Huge fall-off in the use of suspended sentences for crimes
There has been a major drop-off in the use of suspended sentences as punishment for a variety of crimes, according to a new report.
Partial or full suspensions of prison terms can be handed down in appropriate cases to incentivise rehabilitation and deter convicted people from reoffending.
However, an analysis by the Law Reform Commission of outcomes in Circuit Court cases over a 12-year period shows a significant decline in their use by the judiciary.
It found that in 2006, 40pc of all sanctions imposed in the court were suspended, compared to just 17pc in 2017.
The decline was particularly marked for sexual offences, where the percentage of cases where sentences were suspended fell from 37pc in 2006 to just 10pc in 2017.
Some 47pc of assault cases attracted a suspended sentence in 2006, a percentage that shrank to just 22pc by 2017.
There were also slumps in suspended sentences for drugs cases (from 46pc to 19pc) and firearms cases (from 41pc to 17pc) in the same period.
The precise reasons for the drop-offs are unclear due to a lack of data.
This information deficit means, for example, that the commission could not say with confidence whether or not judges were following key sentencing principals set down in case law.
But the commission’s report speculated the trend could be due to a series of judicial reviews and constitutional challenges taken after legislation regarding judicial powers to suspend sentences was introduced in 2006.
It also said a number of practical and procedural difficulties with the law, which make it cumbersome in practice, may have played a part in “judicial reticence” to enforce the legislation.
In its report, the commission, which advises the Government on law reform, advocates the continued use of suspended prison terms in appropriate cases.
It also calls for further research to understand what was behind the decline and for key sentencing principals to be included in any guidelines drawn up for judges by the Judicial Council’s sentencing committee.
The report said suspended sentences should continue to be treated as compatible with the sentencing aims of retribution, deterrence and rehabilitation.

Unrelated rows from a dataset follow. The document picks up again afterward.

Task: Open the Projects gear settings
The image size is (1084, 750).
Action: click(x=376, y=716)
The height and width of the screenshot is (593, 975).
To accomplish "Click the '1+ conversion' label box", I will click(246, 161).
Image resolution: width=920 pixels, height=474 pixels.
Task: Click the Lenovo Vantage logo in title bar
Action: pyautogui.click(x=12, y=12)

It said factors such as an absence of prior convictions, a guilty plea, remorse, co-operation with authorities, good character, age, illness, prospects of employment or education, prospects of rehabilitation, and family circumstances were particularly relevant mitigating factors for judges to take into account when considering the suspension of a sentence.
The report recommended that the use of suspended terms should be confined to adults and should not be expanded to child offenders.
It said detention of children was predominantly a welfare issue – while imprisonment of adults was primarily a punishment.
The report advised against the introduction of a separate sentencing regime for white-collar crime – an area where there has long been a perception of lenient sentencing – but did say the area would also benefit from sentencing guidelines.
The commission said a balance needed to be struck between white-collar offenders receiving due credit for mitigation and ensuring the gravity of the offence was marked by an appropriate sentence.
In particular, this should involve an assessment of the societal and individual harm caused by the offending.